- [Exercise directions]:
Restate the records below word for word, leaving nothing out.

☆ ☆ ☆ ☆ ☆

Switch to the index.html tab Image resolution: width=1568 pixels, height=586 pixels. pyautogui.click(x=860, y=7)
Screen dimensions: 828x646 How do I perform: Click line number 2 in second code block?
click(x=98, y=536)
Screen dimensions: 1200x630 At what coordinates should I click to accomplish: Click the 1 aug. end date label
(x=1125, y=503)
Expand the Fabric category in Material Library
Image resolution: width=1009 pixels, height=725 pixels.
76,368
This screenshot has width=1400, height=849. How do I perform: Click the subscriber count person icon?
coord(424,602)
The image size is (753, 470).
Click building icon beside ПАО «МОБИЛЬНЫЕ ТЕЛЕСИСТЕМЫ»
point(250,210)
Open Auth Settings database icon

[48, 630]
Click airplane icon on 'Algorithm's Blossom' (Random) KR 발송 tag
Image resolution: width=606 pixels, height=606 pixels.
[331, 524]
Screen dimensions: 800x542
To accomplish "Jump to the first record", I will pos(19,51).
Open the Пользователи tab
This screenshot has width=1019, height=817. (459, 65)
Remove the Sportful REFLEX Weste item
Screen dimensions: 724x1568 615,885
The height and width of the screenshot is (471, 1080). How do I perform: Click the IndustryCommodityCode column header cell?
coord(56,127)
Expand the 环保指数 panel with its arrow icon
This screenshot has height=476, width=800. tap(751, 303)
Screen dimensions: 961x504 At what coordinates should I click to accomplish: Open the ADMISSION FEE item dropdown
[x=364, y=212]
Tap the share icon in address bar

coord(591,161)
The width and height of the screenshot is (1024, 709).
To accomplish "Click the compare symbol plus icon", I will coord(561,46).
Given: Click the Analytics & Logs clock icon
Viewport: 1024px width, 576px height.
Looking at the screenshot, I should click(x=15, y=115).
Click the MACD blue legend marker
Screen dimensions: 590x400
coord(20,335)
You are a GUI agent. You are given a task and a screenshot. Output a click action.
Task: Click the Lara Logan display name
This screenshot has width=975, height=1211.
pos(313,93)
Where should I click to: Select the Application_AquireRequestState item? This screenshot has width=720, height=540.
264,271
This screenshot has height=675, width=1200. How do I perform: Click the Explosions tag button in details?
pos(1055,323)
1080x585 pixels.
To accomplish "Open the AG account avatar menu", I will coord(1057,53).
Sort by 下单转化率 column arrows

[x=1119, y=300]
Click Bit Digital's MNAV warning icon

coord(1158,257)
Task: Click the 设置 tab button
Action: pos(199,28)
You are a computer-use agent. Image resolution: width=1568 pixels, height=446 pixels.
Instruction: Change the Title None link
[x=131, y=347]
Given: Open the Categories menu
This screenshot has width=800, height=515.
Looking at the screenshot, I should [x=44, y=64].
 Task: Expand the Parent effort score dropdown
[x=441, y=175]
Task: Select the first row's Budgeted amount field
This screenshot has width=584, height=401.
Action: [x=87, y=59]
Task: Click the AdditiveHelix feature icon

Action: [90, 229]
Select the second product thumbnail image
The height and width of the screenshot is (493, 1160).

☆ ☆ ☆ ☆ ☆

- [Reply]:
Switch to the index.html tab Image resolution: width=1568 pixels, height=586 pixels. pyautogui.click(x=860, y=7)
Screen dimensions: 828x646 How do I perform: Click line number 2 in second code block?
click(x=98, y=536)
Screen dimensions: 1200x630 At what coordinates should I click to accomplish: Click the 1 aug. end date label
(x=1125, y=503)
Expand the Fabric category in Material Library
Image resolution: width=1009 pixels, height=725 pixels.
76,368
This screenshot has width=1400, height=849. How do I perform: Click the subscriber count person icon?
coord(424,602)
The image size is (753, 470).
Click building icon beside ПАО «МОБИЛЬНЫЕ ТЕЛЕСИСТЕМЫ»
point(250,210)
Open Auth Settings database icon

[48, 630]
Click airplane icon on 'Algorithm's Blossom' (Random) KR 발송 tag
Image resolution: width=606 pixels, height=606 pixels.
[331, 524]
Screen dimensions: 800x542
To accomplish "Jump to the first record", I will pos(19,51).
Open the Пользователи tab
This screenshot has width=1019, height=817. (459, 65)
Remove the Sportful REFLEX Weste item
Screen dimensions: 724x1568 615,885
The height and width of the screenshot is (471, 1080). How do I perform: Click the IndustryCommodityCode column header cell?
coord(56,127)
Expand the 环保指数 panel with its arrow icon
This screenshot has height=476, width=800. tap(751, 303)
Screen dimensions: 961x504 At what coordinates should I click to accomplish: Open the ADMISSION FEE item dropdown
[x=364, y=212]
Tap the share icon in address bar

coord(591,161)
The width and height of the screenshot is (1024, 709).
To accomplish "Click the compare symbol plus icon", I will coord(561,46).
Given: Click the Analytics & Logs clock icon
Viewport: 1024px width, 576px height.
Looking at the screenshot, I should click(x=15, y=115).
Click the MACD blue legend marker
Screen dimensions: 590x400
coord(20,335)
You are a GUI agent. You are given a task and a screenshot. Output a click action.
Task: Click the Lara Logan display name
This screenshot has width=975, height=1211.
pos(313,93)
Where should I click to: Select the Application_AquireRequestState item? This screenshot has width=720, height=540.
264,271
This screenshot has height=675, width=1200. How do I perform: Click the Explosions tag button in details?
pos(1055,323)
1080x585 pixels.
To accomplish "Open the AG account avatar menu", I will coord(1057,53).
Sort by 下单转化率 column arrows

[x=1119, y=300]
Click Bit Digital's MNAV warning icon

coord(1158,257)
Task: Click the 设置 tab button
Action: pos(199,28)
You are a computer-use agent. Image resolution: width=1568 pixels, height=446 pixels.
Instruction: Change the Title None link
[x=131, y=347]
Given: Open the Categories menu
This screenshot has width=800, height=515.
Looking at the screenshot, I should [x=44, y=64].
 Task: Expand the Parent effort score dropdown
[x=441, y=175]
Task: Select the first row's Budgeted amount field
This screenshot has width=584, height=401.
Action: [x=87, y=59]
Task: Click the AdditiveHelix feature icon

Action: [90, 229]
Select the second product thumbnail image
The height and width of the screenshot is (493, 1160).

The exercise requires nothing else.